Data from these sources will be available through the PDB REST API. Work in WP6 will provide a Web Component for use by service portals to support searching of these databases and reuse of the data in them.

In 2015 there were a total of 526,126,409 downloads from the PDB, mostly for Molecular Replacement pipelines. In addition there are synotpic studies: many papers are published that report on studies that begin by downloading the whole PDB, then running a program that analyses all the structures to obtain such generalized knowledge.

Where In an online database
What .pdb/.mmcif plus .mtz, tens of Kb
How Make URL containing accession code or use search API
Possible output Usually revised .pbd/.mmcif, e.g. after Molecular Replacement

Experimental data at synchrotrons (mature infrastructures)

These are mature infrastructures with sophisticated data management and processing. Data collected at synchrotrons and neutron sources is often stored in iCAT repositories. TODO STFC.

Where Usually in iCAT repository
What Diffraction images, 100s of 1-10 Mb files
How iCAT UI to request staging from tape
Possible output Merged reflections, a few Mb.
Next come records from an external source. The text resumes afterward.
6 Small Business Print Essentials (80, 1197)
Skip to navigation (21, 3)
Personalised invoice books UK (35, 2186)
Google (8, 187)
Experimental data at EM centres

These are terabyte datasets. TODO STFC, INFN, CSIC discuss plan for EM data.

Where eBIC, CSIC, etc
What Several 100s of movies per day, 1.5 GB each (800 movies/day = 1.2TB/day). Microscopes could render 1 movie per minute, only during acquisition time. Some time is invested in setting/configuring, loading or screening areas.
How The key question!
Possible output Particle images, a few Mb

Experimental data at other facilities

These often offer a USB interface. Instruct’s Data Management Policy says “storage of data is the responsibility of the User to whom it belongs ... Instruct Centres are not required to take responsibility for storing data beyond the immediate acquisition visit or the time taken for post experimental analysis if the latter is also provided by the Centre. However, Instruct Centres aspire to offer an archive to store data, especially in cases where the data volume makes this more practical that transferring the data ...” See D6.2.


Where Experimental facility e.g. CERM
What Various, Kb to 1Gb
How Plug in a USB drive
Possible output Usually reduced data. For NMR: spectra, Gb.

Data linked from publications

Increasingly, journals require that experimental data is open and that a paper contains links to it. These data are often but not always in one of the repositories mentioned here. TODO We will investigate the possibility of using the Europe PMC API to find cited data.


Where Zenodo, B2SHARE, university repository, and as above
What Any
How Resolve doi
Possible output Any

EMDB and EMPIAR

TODO discuss with CSIC

Other

TODO STFC We will investigate other data sources as resources permit.